The combination of complicated (long) search + insert + many parallel small selects gives terrible performance with MyISAM.

I would liek to switch to something “better”.
I wonder if switching to a mix of innodb and myisam could help.
Running the table under Innodb and having an extar fulltext ISAM table.
This way normal reads that don’t use FT search could run without slowdown from the normal table …

A FT search for Inno would propably the easiest way.
Or do you think that sphinx would a better solution?

Regards to you and vadim
Gunnar

Chris Lu

Please take a look at this

http://wiki.dbsight.com/index.php?title=Create_Lucene_Database_Search_in_3_minutes

You can create a full-text database search service, return results as HTML/XML/JSON. It uses the Lucene directly in java, but can be easily used with Ruby, PHP, or any existing database web applicatoins.

You can easily index, re-index, incremental-index.

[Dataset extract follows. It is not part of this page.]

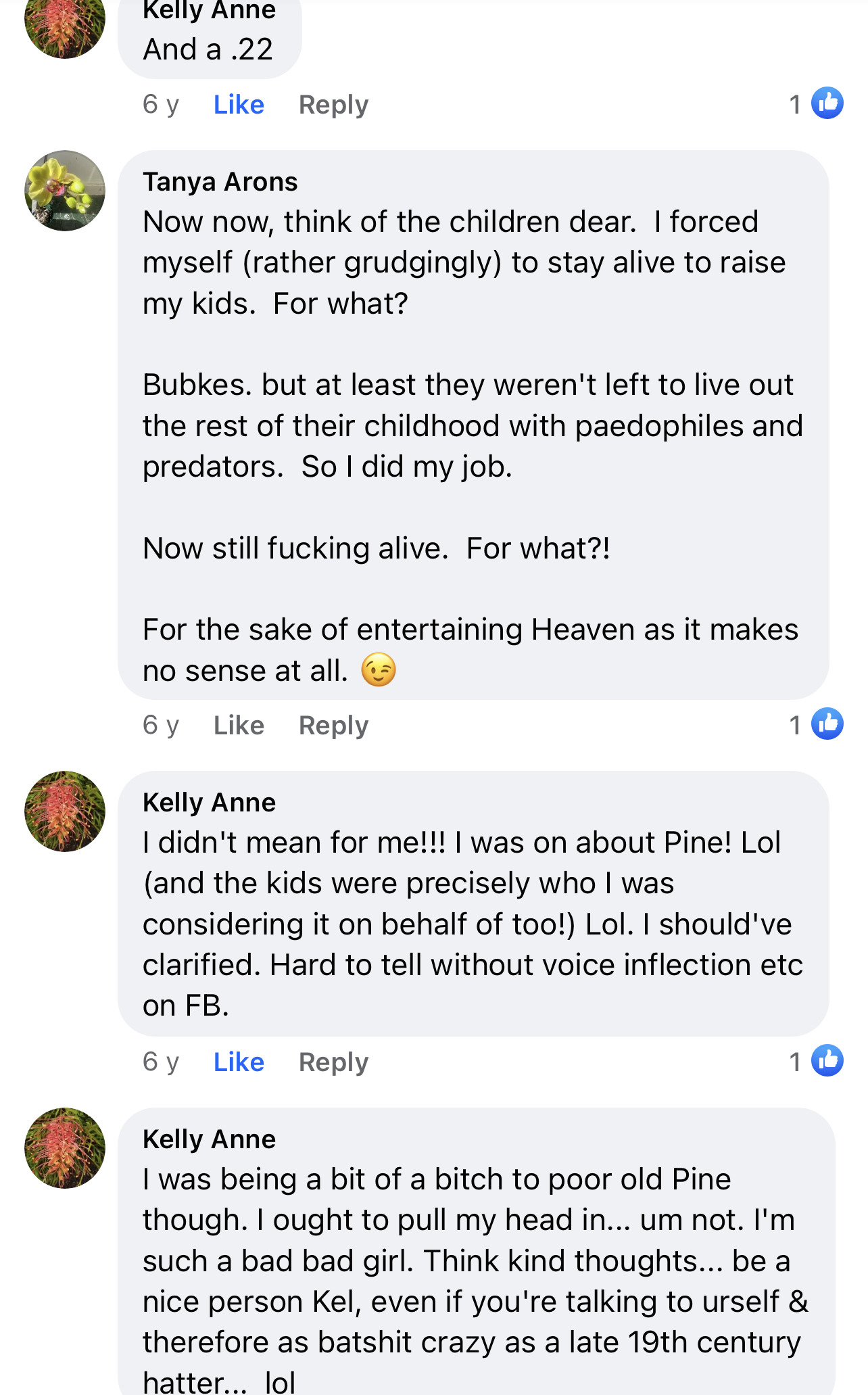Viewport: 868px width, 1395px height.
Task: Reply to the "And a .22" comment
Action: coord(334,105)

It’s also highly scalable and easily customizable.

The best thing is, it’s super easy. You can create a production-level search in 3 minutes.

AMlogix

Thats great article undergone, realy informative,
For more Mysql examples please check my Blog

Mysql Examples
http://mysqlexamples.blogspot.com

CSS

Got a nice blog site. Please visit.

Brian

Is there any way I can use fulltext search feature on innodb yet? If somebody knows, please let me know.

@Brian

AFAIK there is still no way, but I’m not sure why people regard this as a problem. It wouldn’t be too hard to use a MyISAM table just for search, and keep the information via rules (functions, triggers, whatever). In a sense, if it’s not critical to keep the index 100% up-to-date, it’s better to cron it and rebuild at interval. In fact, MySQL documentation indicates it is much faster to rebuild sometimes as well. There’s some underlying algorithmic reason, I’m sure.

Also, I’ve noticed that it’s extremely expensive (others might benefit from this knowledge) to hit 2 FT indices at a time. Again, probably some underlying reason why this is not efficient. WHERE FT_QUERY_1 AND FT_QUERY_2 seems to be OK, but “OR” seems to be a huge problem on large datasets.

Therefore, it would seem that the solution to searching multiple FT indices is NOT to do so, and create a table or column that puts all the information together. Unfortunately, in MySQL, there are no expression-based indexes, but I’m not 100% sure that would work for FT.

Hope the above helps someone. Also, reasonable results can be achieved by using BOOLEAN queries to restrict, and expressions to sort. AFAIK, natural FTS can’t sort until all results are returned anyway.

I have reasonable success with MySQL 5.1 and 100k+ product rows. Sphinx is better in some ways, but FT is fairly mature now.

One thing I cannot figure out is how to efficiently understand/normalize the numbers returned from natural FTS. i.e. to add a boost from another non FTS column. The numbers are effectively random from one query to the next. It would be nice if MySQL had a way to rank from 1-100, but I’m not sure that’s a free operation. I’m not a DBMS expert. You can’t just add +5, though, and selecting MAX is not cheap.